The United States Supreme Court has held that employment contracts, except for those pertaining to transportation workers, fall within the scope of the FAA. See EEOC v. Waffle House, Inc., 534 U.S. 279, 289, 122 S. Ct. 754, 151 L. Ed. 2d 755 (2002) (citing Circuit City Stores, Inc. v. Adams, 532 U.S. 105, 121 S. Ct. 1302, 149 L. Ed. 2d 234 (2001)). Plaintiff's employment agreement with Captain D's did not pertain to transportation. Further, the Plaintiff does not dispute the applicability of the FAA to the arbitration agreement before the Court. Thus, the parties' arbitration agreement is subject to the FAA.
Since the FAA covers the parties' agreement, so does the "'strong federal policy in favor of enforcing arbitration agreements.'" Pers. Sec. & Safety Sys. Inc. v. Motorola Inc., 297 F.3d 388, 392 (5th Cir. 2002) (quoting Texaco Exploration & Prod. Co. v. AmClyde Engineered Prod. Co., 243 F.3d 906, 909 (5th Cir. 2001)). Within this policy is the rule "that any [d]oubts as to the availability of arbitration must be resolved in favor of arbitration." Fedmet Corp. v. M/V Buyalyk, 194 F.3d 674, 676 (5th Cir. 1999) (citation and internal quotation marks omitted).

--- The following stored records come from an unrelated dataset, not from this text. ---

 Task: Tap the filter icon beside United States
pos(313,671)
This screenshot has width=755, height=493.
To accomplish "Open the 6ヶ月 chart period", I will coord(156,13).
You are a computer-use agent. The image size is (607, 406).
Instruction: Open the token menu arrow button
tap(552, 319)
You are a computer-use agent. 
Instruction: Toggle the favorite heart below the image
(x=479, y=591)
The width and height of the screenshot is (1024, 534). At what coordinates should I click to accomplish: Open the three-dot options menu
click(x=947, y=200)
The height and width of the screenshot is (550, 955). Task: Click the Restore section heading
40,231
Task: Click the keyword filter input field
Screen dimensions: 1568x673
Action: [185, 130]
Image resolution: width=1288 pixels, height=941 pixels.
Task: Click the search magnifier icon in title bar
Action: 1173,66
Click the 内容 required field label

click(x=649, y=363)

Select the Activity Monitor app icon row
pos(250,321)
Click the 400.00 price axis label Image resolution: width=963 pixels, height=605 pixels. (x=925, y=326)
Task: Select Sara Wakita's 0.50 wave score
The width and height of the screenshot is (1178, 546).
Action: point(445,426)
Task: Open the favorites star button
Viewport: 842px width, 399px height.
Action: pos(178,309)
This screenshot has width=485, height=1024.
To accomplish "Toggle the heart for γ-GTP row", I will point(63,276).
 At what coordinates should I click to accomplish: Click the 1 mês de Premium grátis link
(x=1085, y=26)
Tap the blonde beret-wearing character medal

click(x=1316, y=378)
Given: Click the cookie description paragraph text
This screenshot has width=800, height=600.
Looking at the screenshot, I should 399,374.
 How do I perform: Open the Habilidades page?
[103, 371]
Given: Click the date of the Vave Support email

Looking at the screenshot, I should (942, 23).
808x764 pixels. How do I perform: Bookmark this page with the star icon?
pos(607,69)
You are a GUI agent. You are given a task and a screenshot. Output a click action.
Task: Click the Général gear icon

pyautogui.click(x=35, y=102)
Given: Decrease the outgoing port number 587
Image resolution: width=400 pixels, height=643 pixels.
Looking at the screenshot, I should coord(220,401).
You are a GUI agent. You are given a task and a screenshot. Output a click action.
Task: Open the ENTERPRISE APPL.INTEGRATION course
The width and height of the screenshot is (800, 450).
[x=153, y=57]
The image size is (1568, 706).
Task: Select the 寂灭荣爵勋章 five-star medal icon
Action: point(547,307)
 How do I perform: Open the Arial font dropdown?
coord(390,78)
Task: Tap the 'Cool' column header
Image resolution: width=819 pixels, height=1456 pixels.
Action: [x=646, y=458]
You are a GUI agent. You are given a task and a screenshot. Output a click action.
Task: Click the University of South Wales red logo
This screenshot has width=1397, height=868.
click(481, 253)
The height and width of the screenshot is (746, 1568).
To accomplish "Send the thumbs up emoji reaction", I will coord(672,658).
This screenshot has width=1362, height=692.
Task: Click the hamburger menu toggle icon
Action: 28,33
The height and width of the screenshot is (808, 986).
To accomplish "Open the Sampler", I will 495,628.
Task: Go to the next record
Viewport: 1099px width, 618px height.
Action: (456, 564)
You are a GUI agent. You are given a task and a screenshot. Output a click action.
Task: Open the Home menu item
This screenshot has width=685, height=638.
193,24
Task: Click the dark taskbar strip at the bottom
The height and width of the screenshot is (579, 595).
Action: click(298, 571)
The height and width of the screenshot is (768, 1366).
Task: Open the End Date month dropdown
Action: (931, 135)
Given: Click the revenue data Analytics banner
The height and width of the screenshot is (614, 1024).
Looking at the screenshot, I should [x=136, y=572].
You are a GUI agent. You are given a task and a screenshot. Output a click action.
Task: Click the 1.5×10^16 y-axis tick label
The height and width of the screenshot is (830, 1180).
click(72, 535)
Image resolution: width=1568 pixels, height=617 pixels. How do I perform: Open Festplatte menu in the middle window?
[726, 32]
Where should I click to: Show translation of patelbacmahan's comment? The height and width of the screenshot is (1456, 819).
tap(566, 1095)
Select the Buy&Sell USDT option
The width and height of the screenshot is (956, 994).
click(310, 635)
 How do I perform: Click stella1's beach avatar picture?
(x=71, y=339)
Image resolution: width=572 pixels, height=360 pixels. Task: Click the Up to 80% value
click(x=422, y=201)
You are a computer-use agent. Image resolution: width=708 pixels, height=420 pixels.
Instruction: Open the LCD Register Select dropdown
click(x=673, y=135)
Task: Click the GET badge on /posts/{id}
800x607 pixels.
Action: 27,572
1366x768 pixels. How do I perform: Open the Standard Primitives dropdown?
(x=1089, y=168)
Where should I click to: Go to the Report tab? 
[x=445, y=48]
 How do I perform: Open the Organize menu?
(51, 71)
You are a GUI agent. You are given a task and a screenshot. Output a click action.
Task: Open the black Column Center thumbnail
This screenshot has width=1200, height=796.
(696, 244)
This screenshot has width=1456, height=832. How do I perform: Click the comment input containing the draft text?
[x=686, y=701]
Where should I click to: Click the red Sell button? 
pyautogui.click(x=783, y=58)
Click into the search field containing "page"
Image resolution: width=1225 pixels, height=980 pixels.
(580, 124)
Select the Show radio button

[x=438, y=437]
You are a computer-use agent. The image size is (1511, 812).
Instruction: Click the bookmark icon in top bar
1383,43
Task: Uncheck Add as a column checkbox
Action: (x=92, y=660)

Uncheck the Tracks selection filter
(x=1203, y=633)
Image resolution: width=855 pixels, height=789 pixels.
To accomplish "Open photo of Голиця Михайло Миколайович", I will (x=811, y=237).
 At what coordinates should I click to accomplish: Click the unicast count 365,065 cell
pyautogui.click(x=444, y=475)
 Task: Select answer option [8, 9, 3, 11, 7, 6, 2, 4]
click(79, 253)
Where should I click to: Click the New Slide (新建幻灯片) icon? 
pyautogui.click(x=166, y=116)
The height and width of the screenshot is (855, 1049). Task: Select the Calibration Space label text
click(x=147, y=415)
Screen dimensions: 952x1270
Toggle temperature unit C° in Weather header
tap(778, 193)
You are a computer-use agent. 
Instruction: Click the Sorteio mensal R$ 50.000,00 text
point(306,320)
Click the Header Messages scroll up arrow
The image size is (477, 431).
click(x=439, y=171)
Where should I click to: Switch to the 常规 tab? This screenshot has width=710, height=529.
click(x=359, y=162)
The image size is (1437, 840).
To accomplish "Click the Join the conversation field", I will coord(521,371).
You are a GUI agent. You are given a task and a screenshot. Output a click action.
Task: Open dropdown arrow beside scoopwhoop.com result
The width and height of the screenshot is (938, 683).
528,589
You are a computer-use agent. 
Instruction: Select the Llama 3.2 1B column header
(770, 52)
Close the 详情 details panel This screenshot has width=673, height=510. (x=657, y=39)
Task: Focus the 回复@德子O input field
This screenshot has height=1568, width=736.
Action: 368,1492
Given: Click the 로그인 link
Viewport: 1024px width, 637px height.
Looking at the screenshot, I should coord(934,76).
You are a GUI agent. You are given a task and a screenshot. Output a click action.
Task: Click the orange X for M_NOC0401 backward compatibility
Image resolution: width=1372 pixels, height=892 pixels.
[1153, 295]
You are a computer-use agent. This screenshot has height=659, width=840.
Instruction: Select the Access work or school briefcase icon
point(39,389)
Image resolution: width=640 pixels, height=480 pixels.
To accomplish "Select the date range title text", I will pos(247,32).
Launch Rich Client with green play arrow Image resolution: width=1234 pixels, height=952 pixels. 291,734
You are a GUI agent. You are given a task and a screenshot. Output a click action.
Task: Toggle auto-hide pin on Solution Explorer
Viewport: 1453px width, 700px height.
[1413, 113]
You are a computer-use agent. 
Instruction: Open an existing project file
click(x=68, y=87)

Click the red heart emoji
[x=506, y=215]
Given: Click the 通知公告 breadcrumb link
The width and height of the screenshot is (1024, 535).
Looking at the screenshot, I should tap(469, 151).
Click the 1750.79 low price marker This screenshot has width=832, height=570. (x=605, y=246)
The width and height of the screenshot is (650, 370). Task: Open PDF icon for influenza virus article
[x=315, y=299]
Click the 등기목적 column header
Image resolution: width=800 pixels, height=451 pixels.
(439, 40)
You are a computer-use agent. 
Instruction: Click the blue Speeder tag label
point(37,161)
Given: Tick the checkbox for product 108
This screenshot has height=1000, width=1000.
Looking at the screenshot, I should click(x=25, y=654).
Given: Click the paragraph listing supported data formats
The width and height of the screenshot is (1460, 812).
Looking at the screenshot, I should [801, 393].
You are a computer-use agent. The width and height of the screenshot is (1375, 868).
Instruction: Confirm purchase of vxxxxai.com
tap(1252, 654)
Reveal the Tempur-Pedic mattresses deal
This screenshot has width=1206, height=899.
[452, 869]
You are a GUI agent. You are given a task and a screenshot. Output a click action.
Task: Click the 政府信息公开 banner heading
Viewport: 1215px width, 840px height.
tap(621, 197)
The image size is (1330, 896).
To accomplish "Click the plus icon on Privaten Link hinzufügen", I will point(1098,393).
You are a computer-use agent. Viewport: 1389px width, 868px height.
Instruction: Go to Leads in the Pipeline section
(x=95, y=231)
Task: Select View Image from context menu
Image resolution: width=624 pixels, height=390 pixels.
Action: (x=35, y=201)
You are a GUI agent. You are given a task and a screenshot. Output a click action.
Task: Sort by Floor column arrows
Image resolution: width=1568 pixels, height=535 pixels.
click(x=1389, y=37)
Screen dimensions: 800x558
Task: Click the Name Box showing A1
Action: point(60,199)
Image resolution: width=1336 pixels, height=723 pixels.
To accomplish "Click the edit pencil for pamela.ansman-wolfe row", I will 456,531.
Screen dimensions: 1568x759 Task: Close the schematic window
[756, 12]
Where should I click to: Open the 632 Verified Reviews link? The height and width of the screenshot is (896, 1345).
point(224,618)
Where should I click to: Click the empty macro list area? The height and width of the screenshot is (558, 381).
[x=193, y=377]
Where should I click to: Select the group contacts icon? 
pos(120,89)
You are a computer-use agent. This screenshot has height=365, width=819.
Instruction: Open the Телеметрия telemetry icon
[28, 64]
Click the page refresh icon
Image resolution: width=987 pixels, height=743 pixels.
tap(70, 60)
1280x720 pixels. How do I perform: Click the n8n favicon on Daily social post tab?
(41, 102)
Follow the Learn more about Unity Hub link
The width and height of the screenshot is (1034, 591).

The Court recognizes that strong federal policy in support of arbitration agreements and is acutely aware of the Supreme Court's requirement that courts "'rigorously enforce agreements to arbitrate.'" Shearson/Am. Express, Inc. v. McMahon, 482 U.S. 220, 226, 107 S. Ct. 2332, 96 L. Ed. 2d 185 (1987) (quoting Dean Witter Reynolds Inc. v. Byrd, 470 U.S. 213, 221, 105 S. Ct. 1238, 84 L. Ed. 2d 158 (1985)).
Compelling arbitration under the FAA is a two-step process. See Tittle v. Enron Corp., 463 F.3d 410, 418 (5th Cir. 2006). A court must first "determine whether the parties agreed to arbitrate the dispute in question." Id. (citations omitted). This requires two individual "'considerations: (1) whether there is a valid agreement to arbitrate between the parties; and (2) whether the dispute in question falls within the scope of that arbitration agreement.'" Brown v. Pac. Life Ins. Co., 462 F.3d 384, 396 (5th Cir. 2006) (quoting Webb v. Investacorp., Inc., 89 F.3d 252, 258 (5th Cir. 1996)). Once the court finds that the parties agreed to arbitrate the dispute, it must determine "whether legal constraints external to the parties' agreement foreclose[] the arbitration of those claims." Mitsubishi Motors Corp. v. Soler Chrysler-Plymouth, Inc., 473 U.S. 614, 628, 105 S. Ct. 3346, 87 L. Ed. 2d 444 (1985).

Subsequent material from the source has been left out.